Czechs face a general strike
The Czech Republic faces a general strike as unions do not agree with the planned tightening of fiscal policy. The restrictive measures (e.g. VAT rate hike or extension of the retirement age) are part of a pension reform. In contrast to Greece, we expect the strike should be peaceful and should have limited impact both on the economy and domestic markets.
Actually, Greece and fears surrounding the euro zone periphery finally hit Czech markets, because the koruna weakened and risk premium on the Czech bond market (represented by widening of the ASW spread) increased. Thus, further situation on Czech markets will very much depend on developments in the euro zone. Nevertheless, unless it is clear that the debt crisis has a negative impact on the German economy, the Czech economy should be fine and the impact on the local markets will be limited and temporary.
Global risk aversion finally reached the Hungarian forint and the currency weakened another 1% to EUR/HUF 268.00 this morning from 265.50 yesterday afternoon. Highyielding currencies are suffering around the world, thus the forint could remain under pressure.
Bonds have been following the currency and the 5y5y forward swap spread widened to 301bps, a level not seen since February. Widening long-term forward spreads suggest that the market is vulnerable towards weakening. Bonds however were well supported yesterday after inflation data was better than expected and yields shifted down about 15bps across the curve.

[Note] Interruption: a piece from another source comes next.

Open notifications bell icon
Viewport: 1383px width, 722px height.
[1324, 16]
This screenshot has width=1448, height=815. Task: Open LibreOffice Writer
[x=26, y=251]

The Polish CPI surprised both us and the market. The inflation rate jumped to the highest level in nearly 10 years and reached 5% y/y. This was mainly due to an ongoing rise in food prices, which have significant weight in Polish consumer basket. Unfortunately especially food and fuel prices have significant impact on inflation expectations, on which the MPC is pretty sensitive. That is why we are somewhat afraid of further front-loading of interest rate hikes in light of last inflation figure. The central bank governor Belka tried to calm down the bets on further hikes saying “the MPC will certainly not panic now” and he was supported by his colleague Elizabetha Chojna Duch. Nevertheless both central bankers are doves and recently it seemed to us that hawks were gaining power on the board. That is why we need to see some other bankers speak. For now we stick to the view that next hike should com after the summer in September.